**Brief:**
Reproduce each line, exactly, from the one containing "You are a computer-use" through the end of the material. Exclude pictures.

**Data for this task:**
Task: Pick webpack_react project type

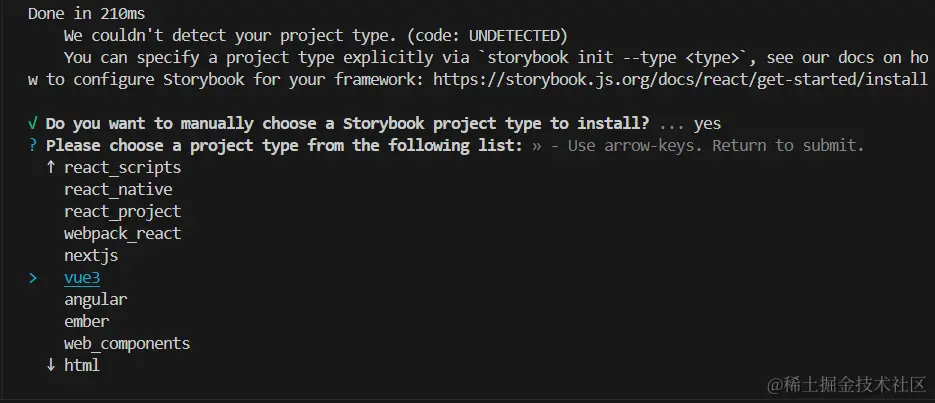Action: pos(122,234)
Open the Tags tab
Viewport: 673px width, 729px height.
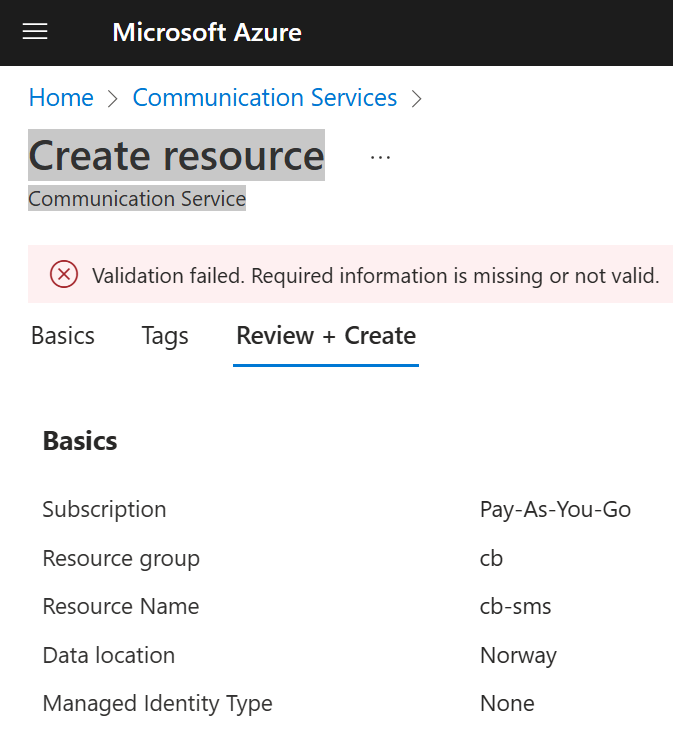(165, 336)
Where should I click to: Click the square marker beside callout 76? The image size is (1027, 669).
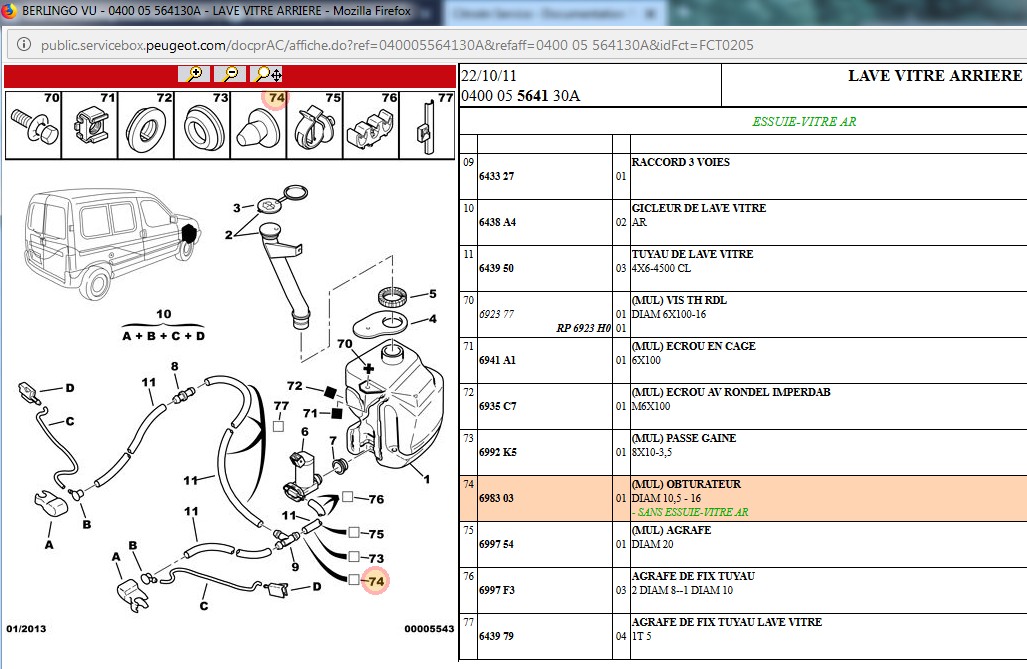[x=347, y=497]
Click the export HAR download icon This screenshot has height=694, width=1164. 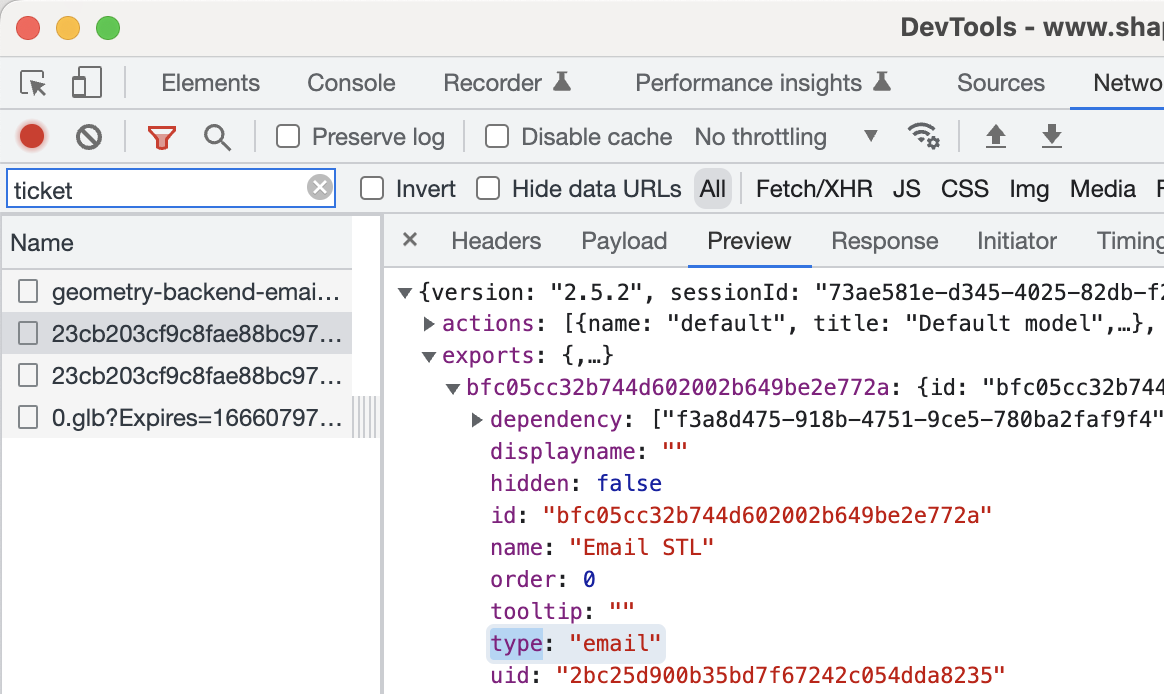point(1051,136)
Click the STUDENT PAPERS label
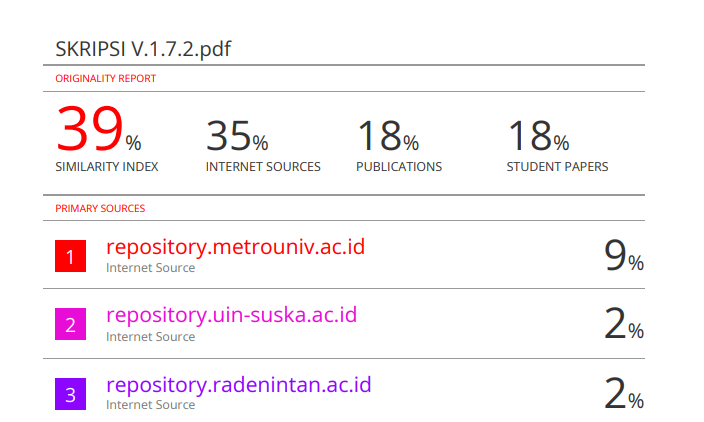This screenshot has height=422, width=704. click(557, 167)
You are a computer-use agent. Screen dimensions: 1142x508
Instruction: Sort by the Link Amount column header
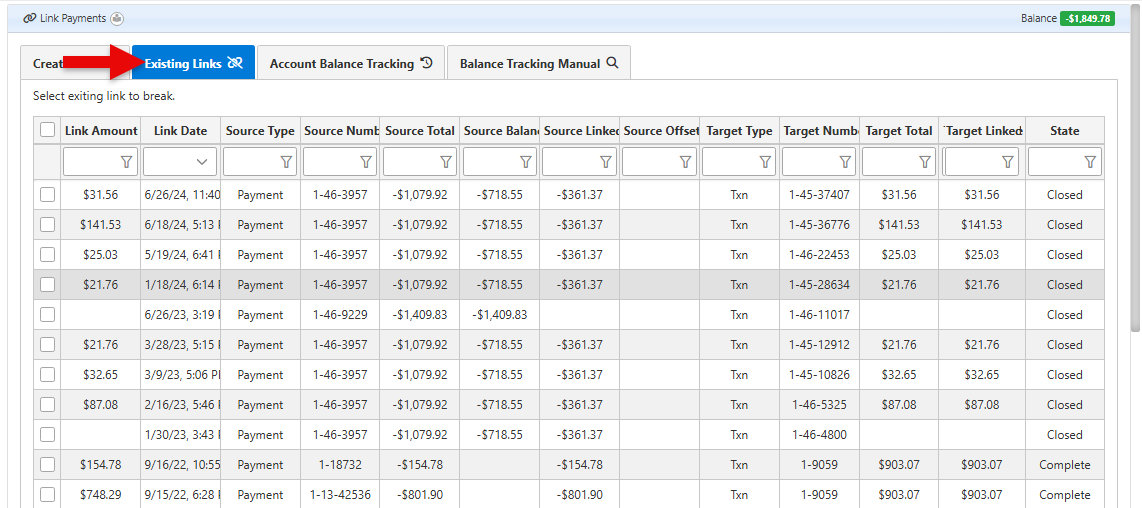coord(101,131)
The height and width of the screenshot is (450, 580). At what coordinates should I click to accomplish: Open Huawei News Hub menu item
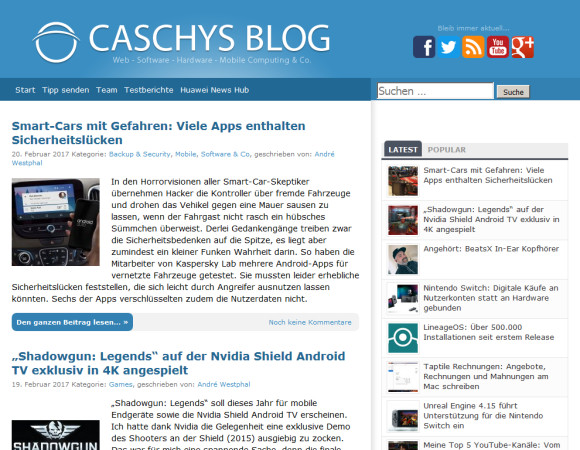click(215, 90)
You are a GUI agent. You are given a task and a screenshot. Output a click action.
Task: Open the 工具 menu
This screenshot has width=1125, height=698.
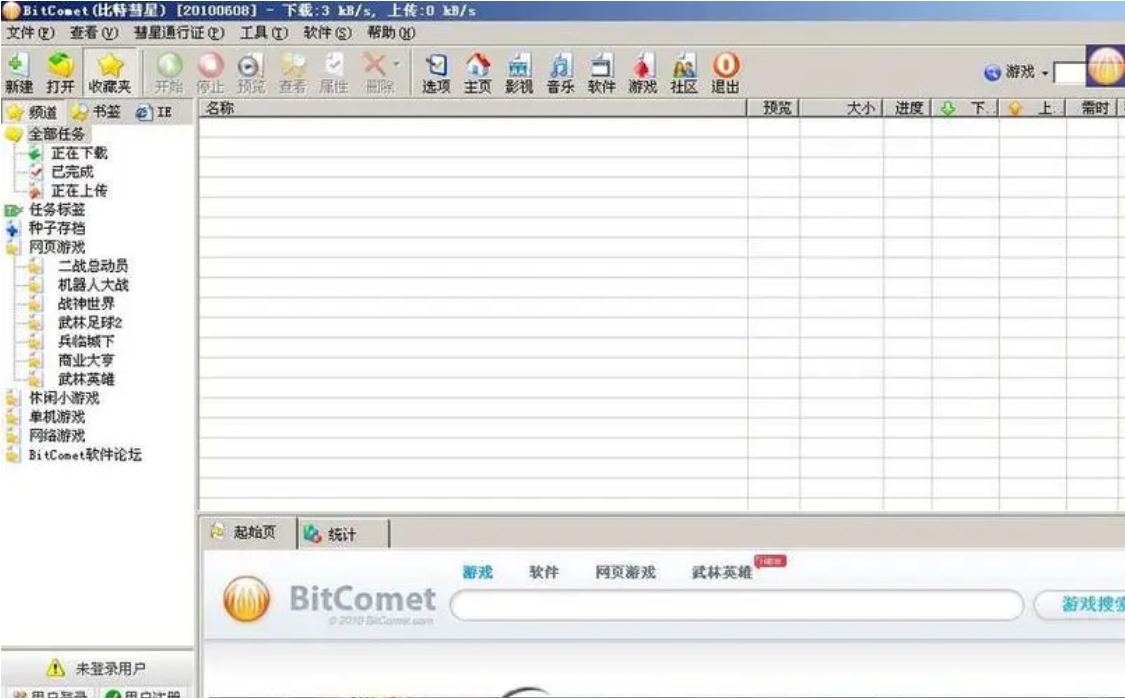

**Your response:**
You are a computer-use agent. Screen dimensions: 1142x508
Instruction: Sort by the Link Amount column header
coord(101,131)
The height and width of the screenshot is (450, 580). At what coordinates should I click to accomplish: Open Huawei News Hub menu item
click(215, 90)
You are a GUI agent. You are given a task and a screenshot. Output a click action.
Task: Open the 工具 menu
This screenshot has width=1125, height=698.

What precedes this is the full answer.